Alexei era, en realidad, un excelente muchacho. Habría sido una verdadera lástima que su esbelta figura no fuese nunca ceñida por el uniforme militar y que, en vez de presumir a caballo, tuviera que consumir su juventud inclinado sobre los papelotes de una oficina. Al ver que en las cacerías era siempre el primer jinete, y como saltaba toda clase de obstáculos, los vecinos se mostraban unánimes en afirmar que jamás serviría para covachuchista. Las señoritas se le quedaban mirando y algunas se prendaban de él; pero Alexei se preocupaba muy poco de ellas y las señoritas atribuían a algún amor oculto la indiferencia del galán. En efecto, circulaba de mano en mano la dirección de una de sus cartas: «Para Akulina Petrovna Kúrothkina, en Moscú, frente al monasterio de Alexei, en casa del calderero Sabéliev, con el encarecido ruego de entregarla a A. N. R.»

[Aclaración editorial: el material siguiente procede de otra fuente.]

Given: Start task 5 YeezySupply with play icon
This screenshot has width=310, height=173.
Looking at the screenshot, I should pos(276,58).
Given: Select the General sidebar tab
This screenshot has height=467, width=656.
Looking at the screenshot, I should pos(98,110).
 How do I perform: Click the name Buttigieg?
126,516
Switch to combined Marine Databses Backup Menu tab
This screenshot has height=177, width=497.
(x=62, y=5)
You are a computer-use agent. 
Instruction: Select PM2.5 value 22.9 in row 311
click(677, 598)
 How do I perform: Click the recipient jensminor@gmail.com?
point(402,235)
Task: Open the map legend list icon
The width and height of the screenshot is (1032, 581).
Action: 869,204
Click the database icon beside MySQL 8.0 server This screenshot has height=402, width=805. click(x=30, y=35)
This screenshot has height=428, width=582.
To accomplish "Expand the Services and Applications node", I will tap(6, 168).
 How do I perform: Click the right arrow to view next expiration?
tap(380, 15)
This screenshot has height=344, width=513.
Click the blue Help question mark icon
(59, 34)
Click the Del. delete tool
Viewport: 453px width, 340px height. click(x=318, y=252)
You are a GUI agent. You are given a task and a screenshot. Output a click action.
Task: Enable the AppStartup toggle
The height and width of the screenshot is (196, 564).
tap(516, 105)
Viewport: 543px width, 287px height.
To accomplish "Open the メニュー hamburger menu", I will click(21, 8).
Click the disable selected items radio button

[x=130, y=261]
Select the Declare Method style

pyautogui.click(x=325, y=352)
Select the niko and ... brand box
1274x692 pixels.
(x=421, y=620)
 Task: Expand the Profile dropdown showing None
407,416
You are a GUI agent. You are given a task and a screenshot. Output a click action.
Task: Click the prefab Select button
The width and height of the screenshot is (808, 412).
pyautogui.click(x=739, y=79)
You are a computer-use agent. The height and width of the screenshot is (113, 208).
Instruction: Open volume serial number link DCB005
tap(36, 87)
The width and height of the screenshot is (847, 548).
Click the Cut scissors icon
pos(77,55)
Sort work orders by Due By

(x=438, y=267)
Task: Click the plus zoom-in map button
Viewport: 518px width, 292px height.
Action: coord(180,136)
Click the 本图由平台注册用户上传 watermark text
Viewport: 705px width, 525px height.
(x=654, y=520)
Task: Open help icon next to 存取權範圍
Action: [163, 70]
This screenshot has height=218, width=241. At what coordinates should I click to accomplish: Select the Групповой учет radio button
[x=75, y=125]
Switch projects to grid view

Aquellos de mis lectores que no hayan vivido nunca en una aldea no pueden imaginarse qué encanto son estas señoritas de provincia. Educadas al aire libre, a la sombra de los manzanos de su huerto, conocen el mundo y la vida por lo que leen en los libros. El aislamiento, la libertad y la lectura desarrollan muy pronto en ellas sentimientos y pasiones de los que no tienen noticia nuestras distraídas beldades. Para esas señoritas, el tintineo de la campanilla de la troika es ya una aventura, un viaje a la ciudad más próxima supone toda una época en la vida, y un visitante deja un recuerdo largo, a veces eterno. Cierto, cualquiera es libre de reírse de algunas de sus extravagancias; sin embargo, las bromas de un observador superficial no pueden borrar sus méritos principales, y ante todo, «las particularidades del carácter, la originalidad ( individualité)”, sin lo que, en opinión de Jean Paul, no existe la grandeza humana. En las capitales, las mujeres reciben quizá mejor instrucción, pero la vida de sociedad nivela rápidamente el carácter y hace las almas tan uniformes como los sombreros. Esto no se dice en son de reproche ni de crítica; pero nota riostra manet, según escribe un antiguo comentarista.